Dad was all dressed up. I knew that no one else was going to be wearing a suit, or even a sport coat, and definitely not a tie. I struggled with an oddly parental protection of him…not wanting him to feel too out of place. I have never had children but I was feeling a kind of kinship to parents as they watch their child prepare for the first day of school – wanting to support grand self-expression, but also fearing the old, “what will they say?”

It was dark by the time we were on our way. Living with dad as I had for the first 6 months after mom’s death, I had come to have a very real sense of what his vision was actually like, at 90, with advanced macular degeneration. Darkness decreased his vision all the more and he compensated well; hid his near-blindness so that only very astute observers would catch on.

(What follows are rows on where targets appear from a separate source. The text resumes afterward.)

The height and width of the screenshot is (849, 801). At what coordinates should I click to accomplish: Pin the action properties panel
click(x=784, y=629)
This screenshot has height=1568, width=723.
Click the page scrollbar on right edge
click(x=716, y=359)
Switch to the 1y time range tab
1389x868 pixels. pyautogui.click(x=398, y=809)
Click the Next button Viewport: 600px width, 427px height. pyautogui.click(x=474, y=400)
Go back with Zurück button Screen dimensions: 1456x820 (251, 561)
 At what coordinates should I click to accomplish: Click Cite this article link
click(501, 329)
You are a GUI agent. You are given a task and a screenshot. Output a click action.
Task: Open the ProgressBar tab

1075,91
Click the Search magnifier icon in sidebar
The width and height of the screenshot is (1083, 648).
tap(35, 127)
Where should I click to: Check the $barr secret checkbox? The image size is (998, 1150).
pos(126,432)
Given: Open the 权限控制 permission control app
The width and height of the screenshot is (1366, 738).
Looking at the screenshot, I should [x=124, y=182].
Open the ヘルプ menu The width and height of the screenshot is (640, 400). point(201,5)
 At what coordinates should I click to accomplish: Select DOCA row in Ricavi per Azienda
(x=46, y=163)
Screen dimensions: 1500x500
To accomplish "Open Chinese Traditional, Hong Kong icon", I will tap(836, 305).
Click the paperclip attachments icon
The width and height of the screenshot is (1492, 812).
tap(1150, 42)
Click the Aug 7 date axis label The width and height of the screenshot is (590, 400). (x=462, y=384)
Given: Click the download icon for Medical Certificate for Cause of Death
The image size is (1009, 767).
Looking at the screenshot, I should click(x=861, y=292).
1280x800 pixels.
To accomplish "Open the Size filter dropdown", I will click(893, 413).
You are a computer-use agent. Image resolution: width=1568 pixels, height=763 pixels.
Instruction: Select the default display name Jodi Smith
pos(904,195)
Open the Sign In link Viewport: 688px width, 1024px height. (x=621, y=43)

The front steps to the synagogue were daunting to me, knowing that dad was going to need my arm all the way up an entire flight of broad, shiny, stone steps, knowing there was no way he’d allow us to take the elevator. He’d fought his way through his entire life, believing fiercely that he had to, and that he would always manage “just fine” without any help from anyone. Now here we were…this proud old man, mostly blind, walking arm and arm up each stone step with his eldest daughter at his side. I knew that he could barely see where we were going, knowing that darkness arrived in his world several hours before it came to the rest of us, because of his limited vision. But there he was standing tall, taking my arm like we were just having a lovely visit. Once inside the enormous building, dad knew where he was going – had put it to memory from the first visit. About 20 feet from the door to the conference room he let loose of me, and said he’d take it from there.

I retraced our steps slowly, feeling so tenderhearted for this old man whom I’d spent a good chunk of my life being afraid of and then later, angry at. Now, I didn’t want to leave him there alone. I dawdled a bit in the lobby, walking through it as slowly as I could, pretending to be interested in the artwork on the walls, every so often glancing back at the over-sized door that he had disappeared through. He was gone, and I hoped from the bottom of my heart that he would find some kind of comfort or wisdom or something there in that room. But I would never know. And he never went back.